Allí, sin la más mínima intensión de sobresalir, sin pretender destacar por nada, ni por altura, ni color, ni aroma, ni siquiera por estar.
La de pelo rizado, la que no sabe ponerse, ni hablar, ni si reír cuando algo es alegre o llorar cuando el alma se encoge por algo nimio. Esa de ojos abiertos que piensa que la vida es demasiado intensa para que se le escape un detalle, esa…
Siente un cosquilleo inexplicable, los acontecimientos la desbordan. Desconoce cómo se metió en un torbellino de vida que contemplaba de lejos y que temblaba imaginando que podía formar parte de sí.
La que le da miedo meter la pata, la que solloza por dentro si alguien se aleja y no ha podido compartir una presencia insignificante pero cierta.

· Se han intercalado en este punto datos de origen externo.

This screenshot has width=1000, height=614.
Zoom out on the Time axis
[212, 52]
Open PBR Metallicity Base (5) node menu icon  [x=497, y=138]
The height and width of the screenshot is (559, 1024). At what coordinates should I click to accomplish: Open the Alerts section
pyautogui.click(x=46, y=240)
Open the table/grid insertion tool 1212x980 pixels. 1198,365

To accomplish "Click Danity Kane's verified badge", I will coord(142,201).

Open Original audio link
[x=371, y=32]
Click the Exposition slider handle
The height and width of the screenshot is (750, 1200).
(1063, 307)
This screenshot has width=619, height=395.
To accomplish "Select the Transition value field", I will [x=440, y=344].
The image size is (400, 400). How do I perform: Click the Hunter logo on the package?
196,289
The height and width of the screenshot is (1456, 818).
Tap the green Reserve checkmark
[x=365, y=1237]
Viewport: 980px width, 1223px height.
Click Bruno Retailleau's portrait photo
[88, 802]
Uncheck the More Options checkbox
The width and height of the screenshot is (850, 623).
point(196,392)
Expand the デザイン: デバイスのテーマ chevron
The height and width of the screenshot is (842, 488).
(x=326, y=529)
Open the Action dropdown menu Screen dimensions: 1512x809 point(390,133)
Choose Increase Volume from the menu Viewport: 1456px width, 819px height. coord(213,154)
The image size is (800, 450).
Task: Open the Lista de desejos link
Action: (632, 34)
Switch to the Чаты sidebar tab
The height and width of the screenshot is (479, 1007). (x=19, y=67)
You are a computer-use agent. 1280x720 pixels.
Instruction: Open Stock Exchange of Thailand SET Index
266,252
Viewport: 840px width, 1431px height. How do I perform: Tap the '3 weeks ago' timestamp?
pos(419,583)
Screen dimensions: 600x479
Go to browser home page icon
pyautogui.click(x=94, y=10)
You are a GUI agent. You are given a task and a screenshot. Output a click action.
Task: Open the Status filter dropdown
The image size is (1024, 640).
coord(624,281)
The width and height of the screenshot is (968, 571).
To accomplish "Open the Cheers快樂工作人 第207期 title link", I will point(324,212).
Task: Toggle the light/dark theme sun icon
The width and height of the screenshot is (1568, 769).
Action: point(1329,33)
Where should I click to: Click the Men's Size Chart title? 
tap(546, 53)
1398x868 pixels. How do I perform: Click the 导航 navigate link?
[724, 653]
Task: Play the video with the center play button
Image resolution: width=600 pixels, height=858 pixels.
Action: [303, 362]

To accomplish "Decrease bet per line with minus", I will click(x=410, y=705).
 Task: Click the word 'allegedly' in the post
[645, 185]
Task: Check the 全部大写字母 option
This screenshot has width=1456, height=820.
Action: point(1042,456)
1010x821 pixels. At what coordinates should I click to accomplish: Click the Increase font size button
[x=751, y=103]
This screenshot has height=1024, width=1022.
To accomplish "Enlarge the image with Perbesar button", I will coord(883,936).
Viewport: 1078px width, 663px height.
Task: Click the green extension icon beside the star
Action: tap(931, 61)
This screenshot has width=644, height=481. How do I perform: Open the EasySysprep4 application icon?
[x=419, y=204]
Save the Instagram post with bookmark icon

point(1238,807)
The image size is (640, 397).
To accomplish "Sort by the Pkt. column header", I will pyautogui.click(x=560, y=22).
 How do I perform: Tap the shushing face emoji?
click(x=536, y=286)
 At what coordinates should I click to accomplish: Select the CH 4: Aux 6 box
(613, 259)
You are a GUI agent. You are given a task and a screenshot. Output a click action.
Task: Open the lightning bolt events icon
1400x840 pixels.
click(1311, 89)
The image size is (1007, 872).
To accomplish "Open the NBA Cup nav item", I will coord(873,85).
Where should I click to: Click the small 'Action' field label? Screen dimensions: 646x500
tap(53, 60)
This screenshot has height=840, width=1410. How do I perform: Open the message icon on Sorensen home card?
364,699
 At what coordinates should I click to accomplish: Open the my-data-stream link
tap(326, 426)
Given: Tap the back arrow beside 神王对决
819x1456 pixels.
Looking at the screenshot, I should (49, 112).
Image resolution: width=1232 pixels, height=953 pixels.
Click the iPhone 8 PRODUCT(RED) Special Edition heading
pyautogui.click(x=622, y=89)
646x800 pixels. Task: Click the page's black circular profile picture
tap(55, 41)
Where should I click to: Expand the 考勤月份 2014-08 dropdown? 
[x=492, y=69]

La que todo lo hace al milímetro para no errar.
Esa flor solo necesita querer, creer en lo habitual, afrontar las realidades ajenas y acompañar con sabia sinceridad.
Esa pequeña unidad sólo desea estar, saber y sentirse amada, solo necesita entender la crudeza de un alrededor no tan extraño y apreciarse real agarrada por cientos de manos cálidas que la acompañan.


Texto: Inma Vinuesa
Narración: La Voz silenciosa.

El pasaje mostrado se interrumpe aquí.